The business community got to hear on Friday how each of the Denton City Council candidates will interact with business owners large and small.
Both incumbents and the four challengers seemed to all agree that something needs to be done to expand the city’s mix of jobs — whether by making things easier for small businesses, updating city codes, looking for specific types of jobs or adding a nondiscrimination ordinance. Their ideas told the story of how each of the candidates thinks about business.
“Are we an inclusive place?” District 1 candidate George Ferrie said. “Do we care about every resident who lives here?”
The Denton Chamber of Commerce hosted the candidates during a membership luncheon at the Embassy Suites by Hilton Denton Convention Center. With early voting underway and election day on Saturday, May 4, this was among the last chances the candidates had to say what they think.
Tax incentives and Frisco were on the brain.
“We do not have a level playing field in that regard,” District 1 incumbent Gerard Hudspeth said on incentives.
His colleague and District 4 incumbent John Ryan said, “Incentives are quite often misunderstood,” adding that the city should try to change perceptions about how incentives function.
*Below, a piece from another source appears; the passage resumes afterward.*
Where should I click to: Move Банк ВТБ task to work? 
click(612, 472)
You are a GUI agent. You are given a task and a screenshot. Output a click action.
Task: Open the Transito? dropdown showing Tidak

“I think it’s time for Denton to create a permanent economic development fund,” said Jesse Davis, who is seeking to replace outgoing council member Don Duff in District 3. He pointed to cities like Frisco that have such a fund, which he said would allow Denton to “more creatively” attract new businesses.
One of Davis’ opponents, Diana Leggett, had an eye toward Frisco as well. She said Denton should welcome opportunities to attract more corporate jobs and build high-rises in the ever-crowded city.
“There’s nothing wrong with being a copycat,” Leggett said. “Look at what Frisco’s done, look at what Plano’s done.”
Emily Meisner, who is challenging Ryan in the District 4 race, said the city and the chamber should look for companies that will bring in job opportunities in technology sectors. And she said officials here need to look for companies that value environmental sustainability.
“Maintain that high expectation for others to follow,” she said.
Ferrie said the city should consider the types of wages incoming companies will offer to Denton residents and not simply focus on how many jobs are being created.
“If 75 of them are getting $12 an hour and 25 of them are getting six-figure salaries that equate to above the median wage, is that really a livable wage for the majority of those employees?” Ferrie said.
Ryan said he’s in favor of updating numerous development codes to expedite businesses moving in and growing in Denton.
Matt Farmer, a District 3 candidate, said that if elected, he’d work to give small businesses more protections, especially those who rent.
“There are quite a few businesses here that are a little bit afraid of their rent going up,” he said. “They’re constantly afraid of having to front costs on a property they don’t even own themselves.”